◆ **Task to complete**
In the listing beneath this line, copy exactly the lines starting with the one containing "The height and width of the screenshot is (293, 529)." and going on through the one containing "The height and width of the screenshot is (592, 760).".

··· Data for this task

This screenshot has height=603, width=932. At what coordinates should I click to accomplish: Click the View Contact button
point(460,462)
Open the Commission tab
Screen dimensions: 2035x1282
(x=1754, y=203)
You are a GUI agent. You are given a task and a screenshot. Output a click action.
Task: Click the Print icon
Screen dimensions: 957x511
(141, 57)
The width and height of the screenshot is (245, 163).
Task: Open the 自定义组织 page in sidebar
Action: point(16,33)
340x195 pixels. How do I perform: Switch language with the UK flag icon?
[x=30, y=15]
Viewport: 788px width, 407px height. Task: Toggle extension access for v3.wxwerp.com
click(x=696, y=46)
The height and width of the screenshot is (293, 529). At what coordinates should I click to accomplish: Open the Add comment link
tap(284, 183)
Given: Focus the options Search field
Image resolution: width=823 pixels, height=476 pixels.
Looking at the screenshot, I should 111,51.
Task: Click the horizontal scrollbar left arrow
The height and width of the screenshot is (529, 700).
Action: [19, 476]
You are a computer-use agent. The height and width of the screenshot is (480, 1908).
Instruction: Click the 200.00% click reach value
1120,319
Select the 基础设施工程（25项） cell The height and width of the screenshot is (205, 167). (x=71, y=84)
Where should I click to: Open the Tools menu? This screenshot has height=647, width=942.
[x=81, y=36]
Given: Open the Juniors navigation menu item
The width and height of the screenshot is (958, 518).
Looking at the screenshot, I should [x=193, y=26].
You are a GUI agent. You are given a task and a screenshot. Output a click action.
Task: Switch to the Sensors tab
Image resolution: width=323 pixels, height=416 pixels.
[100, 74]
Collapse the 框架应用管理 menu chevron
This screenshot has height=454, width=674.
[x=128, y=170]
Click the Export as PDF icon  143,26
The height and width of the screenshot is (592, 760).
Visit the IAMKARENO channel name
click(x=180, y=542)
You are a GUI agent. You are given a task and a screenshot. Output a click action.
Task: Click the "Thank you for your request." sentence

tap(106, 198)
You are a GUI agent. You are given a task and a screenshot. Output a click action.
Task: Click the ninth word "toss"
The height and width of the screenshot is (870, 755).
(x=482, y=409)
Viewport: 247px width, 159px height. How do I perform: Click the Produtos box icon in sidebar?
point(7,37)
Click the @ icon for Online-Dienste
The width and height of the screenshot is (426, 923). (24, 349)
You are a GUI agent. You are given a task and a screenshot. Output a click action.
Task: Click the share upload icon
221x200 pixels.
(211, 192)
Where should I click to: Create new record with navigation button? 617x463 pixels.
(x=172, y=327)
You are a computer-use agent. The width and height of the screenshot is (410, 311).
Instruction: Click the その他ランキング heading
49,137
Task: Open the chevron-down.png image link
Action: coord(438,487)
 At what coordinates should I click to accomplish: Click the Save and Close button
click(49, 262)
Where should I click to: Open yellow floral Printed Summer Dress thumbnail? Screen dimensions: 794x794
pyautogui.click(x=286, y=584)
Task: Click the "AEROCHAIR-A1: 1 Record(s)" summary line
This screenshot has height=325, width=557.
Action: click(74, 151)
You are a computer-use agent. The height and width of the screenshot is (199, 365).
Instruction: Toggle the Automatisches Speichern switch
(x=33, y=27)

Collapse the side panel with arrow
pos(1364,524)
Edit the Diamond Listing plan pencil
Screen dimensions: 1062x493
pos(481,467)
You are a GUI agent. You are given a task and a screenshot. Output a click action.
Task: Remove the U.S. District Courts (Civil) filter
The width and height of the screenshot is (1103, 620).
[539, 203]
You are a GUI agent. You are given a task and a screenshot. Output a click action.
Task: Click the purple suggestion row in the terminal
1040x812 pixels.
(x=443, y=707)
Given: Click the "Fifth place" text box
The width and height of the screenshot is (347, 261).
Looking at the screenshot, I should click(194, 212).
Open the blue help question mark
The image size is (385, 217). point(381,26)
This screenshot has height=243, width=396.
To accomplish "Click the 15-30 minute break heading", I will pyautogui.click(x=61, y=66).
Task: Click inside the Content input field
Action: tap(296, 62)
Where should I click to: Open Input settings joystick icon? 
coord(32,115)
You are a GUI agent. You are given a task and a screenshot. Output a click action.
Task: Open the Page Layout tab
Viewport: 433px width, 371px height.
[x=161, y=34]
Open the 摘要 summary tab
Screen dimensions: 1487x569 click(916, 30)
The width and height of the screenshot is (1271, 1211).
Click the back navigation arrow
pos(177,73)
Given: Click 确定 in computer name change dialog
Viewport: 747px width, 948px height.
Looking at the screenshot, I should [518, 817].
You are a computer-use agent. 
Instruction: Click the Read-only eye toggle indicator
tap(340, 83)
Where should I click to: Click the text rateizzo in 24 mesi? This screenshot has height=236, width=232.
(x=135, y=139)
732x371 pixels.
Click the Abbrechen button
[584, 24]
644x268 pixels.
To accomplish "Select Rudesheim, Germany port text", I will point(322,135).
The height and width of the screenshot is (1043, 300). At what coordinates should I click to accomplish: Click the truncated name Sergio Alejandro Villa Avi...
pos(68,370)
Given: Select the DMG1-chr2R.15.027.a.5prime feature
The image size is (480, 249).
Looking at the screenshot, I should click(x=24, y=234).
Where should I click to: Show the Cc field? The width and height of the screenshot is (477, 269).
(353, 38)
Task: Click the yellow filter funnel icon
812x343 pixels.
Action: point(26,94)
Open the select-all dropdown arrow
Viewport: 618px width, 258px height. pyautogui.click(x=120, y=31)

······

◆ **Exercise answer**
The height and width of the screenshot is (293, 529). At what coordinates should I click to accomplish: Open the Add comment link
tap(284, 183)
Given: Focus the options Search field
Image resolution: width=823 pixels, height=476 pixels.
Looking at the screenshot, I should 111,51.
Task: Click the horizontal scrollbar left arrow
The height and width of the screenshot is (529, 700).
Action: [19, 476]
You are a computer-use agent. The height and width of the screenshot is (480, 1908).
Instruction: Click the 200.00% click reach value
1120,319
Select the 基础设施工程（25项） cell The height and width of the screenshot is (205, 167). (x=71, y=84)
Where should I click to: Open the Tools menu? This screenshot has height=647, width=942.
[x=81, y=36]
Given: Open the Juniors navigation menu item
The width and height of the screenshot is (958, 518).
Looking at the screenshot, I should [x=193, y=26].
You are a GUI agent. You are given a task and a screenshot. Output a click action.
Task: Switch to the Sensors tab
Image resolution: width=323 pixels, height=416 pixels.
[100, 74]
Collapse the 框架应用管理 menu chevron
This screenshot has height=454, width=674.
[x=128, y=170]
Click the Export as PDF icon  143,26
The height and width of the screenshot is (592, 760).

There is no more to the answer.